After reading How Zynga went from social gaming powerhouse to has-been, most would be convinced that the “social gaming bubble” has popped.
It’s interesting that “the tech industry” can be large enough such that a significant sub-industry can go through a full boom and bust cycle without materially affecting other sub-industries.
In the past few years we have witnessed the rise and fall of several sub-industries including social gaming, subscription commerce, and group buying. But that hasn’t slowed down what people think of as “tech” as a whole. Perhaps the ups and downs from each sub-industry are like waves at different phases, and if there are enough of them they start to cancel each other out.
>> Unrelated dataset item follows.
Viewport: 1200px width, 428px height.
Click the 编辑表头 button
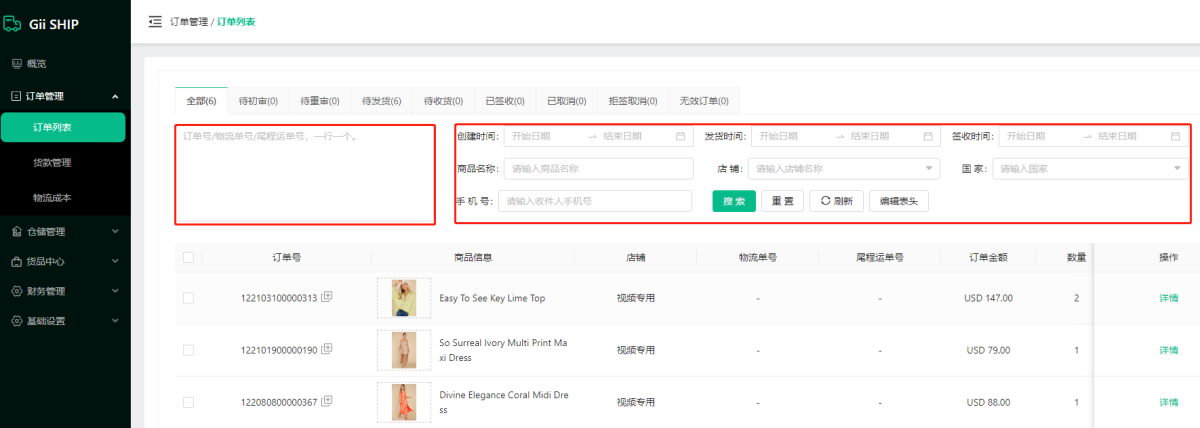pos(899,201)
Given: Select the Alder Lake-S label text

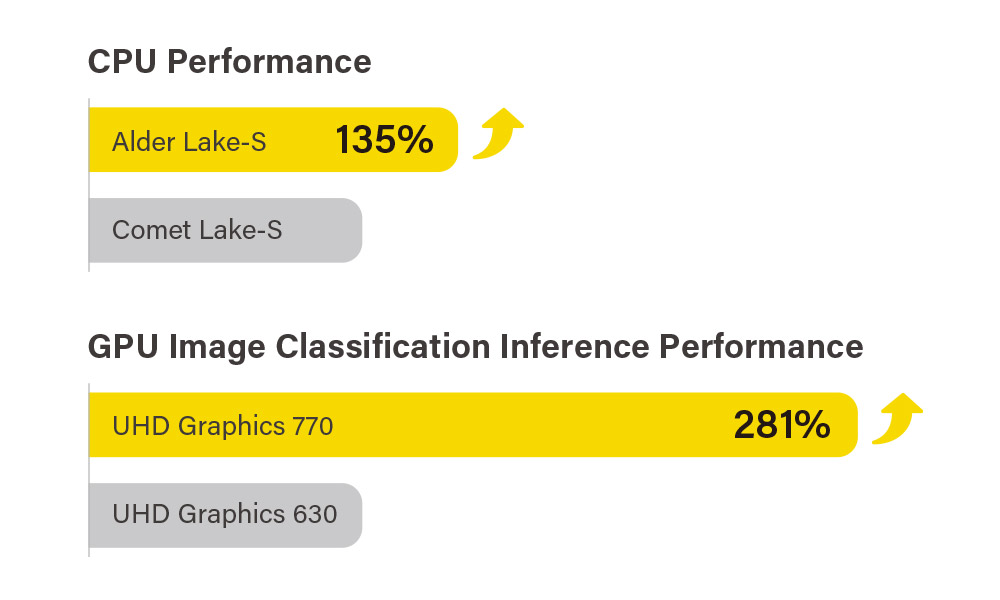Looking at the screenshot, I should click(x=189, y=141).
I once had a conversation with someone who ran a publicly traded technology company during the 2000 crash. He told me that one day, customers who had already signed purchase orders for their products started to cancel them en masse. Additionally, the pipeline of new orders for their product dropped by 80%. Then, in a matter of weeks, some of their largest customers started to declare bankruptcy. Next, they noticed a huge glut of their products on the secondary market because their former customers were liquidating. The bottom fell out.
Is “the tech industry” so complex and robust that it is no longer a single industry, and thus a concept in need of rethinking, or are all of the boats still tied together? I am genuinely unsure. One property of Black Swans is that they only seem obvious in retrospect.